The hide is composed of sections called the belly, bend, shoulder or side.

The bend is the section of leather that is of highest quality because it has the least stretch, least amount of waste and is most rectangular. Highest quality belts are made from the bend although belts can also be made from the shoulder which has a little more stretch.

The shoulder is a softer area of the hide, often used for making bags.

The sides are best for large project pieces and when long lengths are required such as oversize belts or leashes.

Bellies are best for small projects as there is more waste due to the irregular shape of the leather. As the belly stretches more than the other parts of the hide, it is used when wet stretching leather around wooden molds. It is also the least expensive part of the hide making smaller projects more affordable to produce.




FULL GRAIN LEATHER: This is the best, the very top layer. There may be blemishes which may or may not be used in the finished product.

TOP GRAIN LEATHER: Split from the top layer and sanded and refinished so there are no blemishes.
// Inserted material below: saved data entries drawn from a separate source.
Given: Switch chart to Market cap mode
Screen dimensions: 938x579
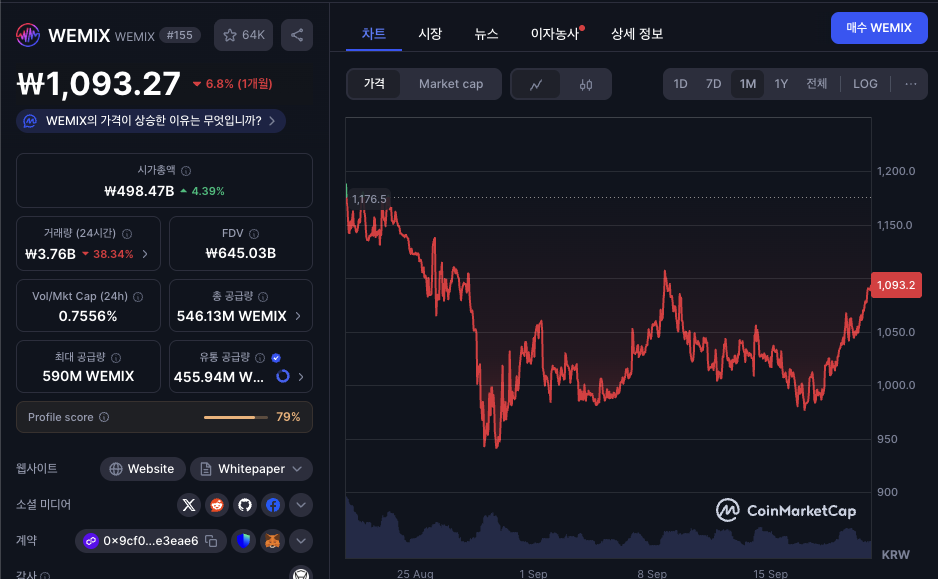Looking at the screenshot, I should coord(451,84).
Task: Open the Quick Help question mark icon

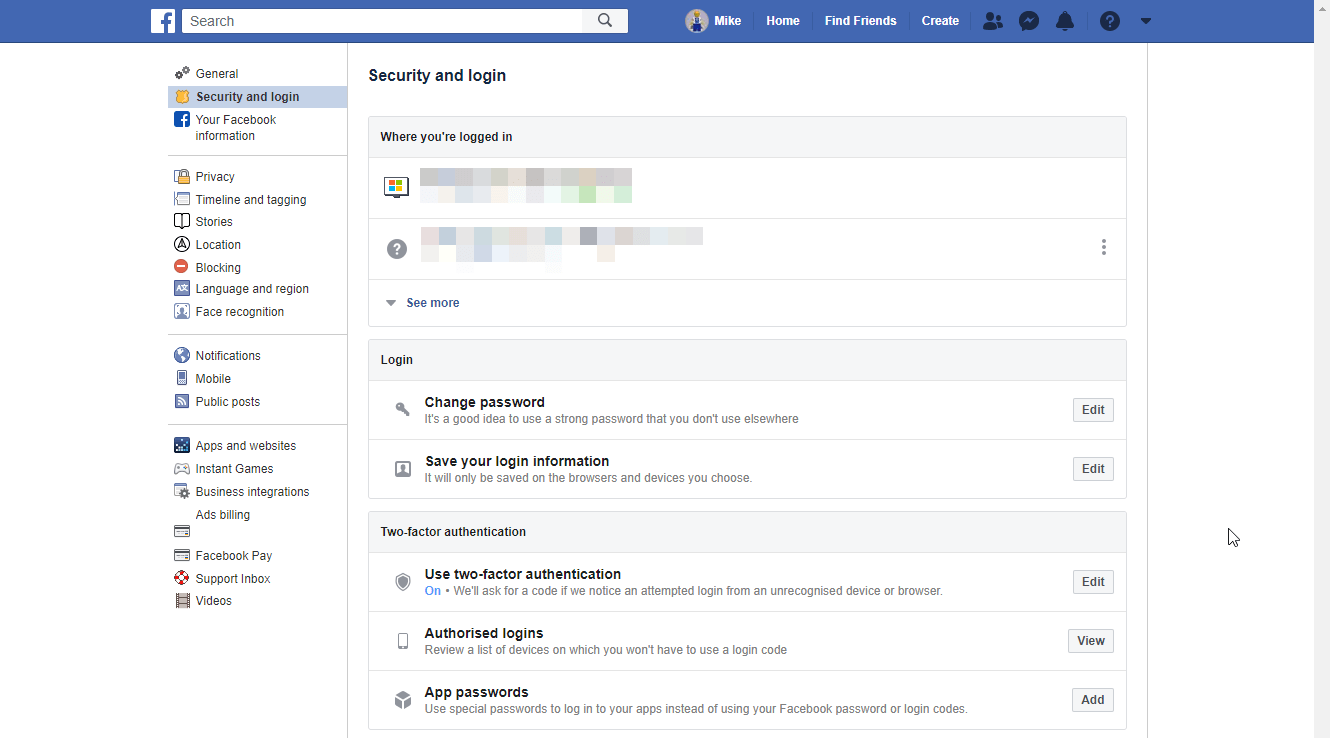Action: pos(1109,21)
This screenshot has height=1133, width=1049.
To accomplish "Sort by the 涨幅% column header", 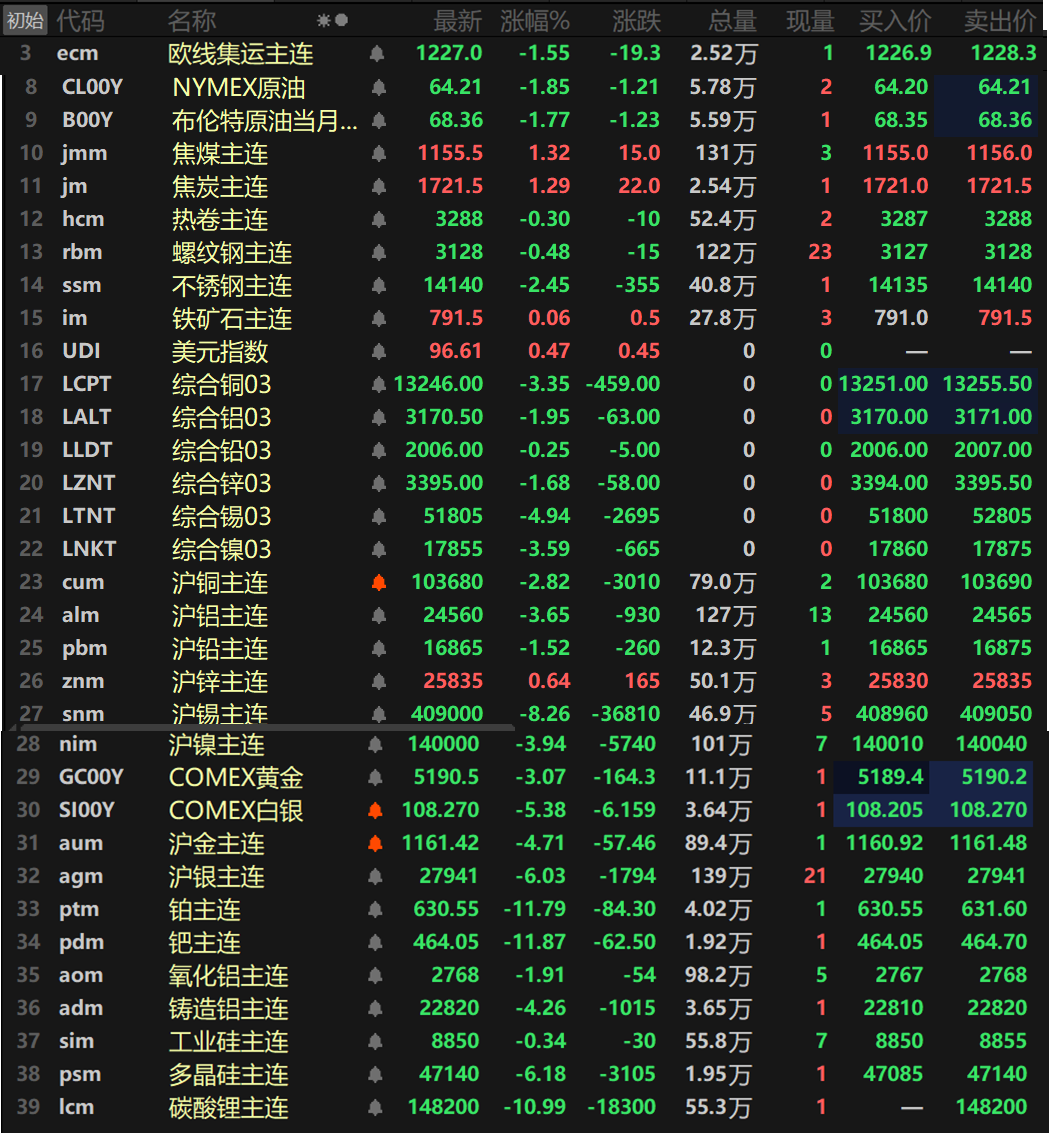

GENUINE LEATHER: What's left after the top is split off, the surface is refinished, generally sprayed.

LEATHER THICKNESS:  usually measured in ounces. One ounce equals 1/64" in thickness. Therefore, a weight of 7 to 8 oz. means the leather is 7/64" to 8/64" in thickness or approximately 1/8" thick. The thickness of leather varies to some extent throughout the hide. This is why leathers are usually shown with a range of thickness such as 4 to 5 oz., or 6 to 7 oz. As a comparison, a quarter (coin) is equal to a 4 oz. thickness.A standard thickness for belts is a 7 to 8 oz leather.


1. Vegetable (Veg), strong, firm, non-elastic, used for shoe soles, belts, saddles and for carving and stamping.

2. Chrome, most leather is tanned this way, supple, somewhat elastic, used for shoe uppers, handbags, clothing, gloves, etc.

3. Oil treated chrome tanned is weatherproof.

Machine vs Hand Stitching:



Hand stitching is superior to machine stitching in many ways: it will not loosen when a thread breaks or frays, it's appearance is nicer and those areas that require more than one stitch will look much nicer.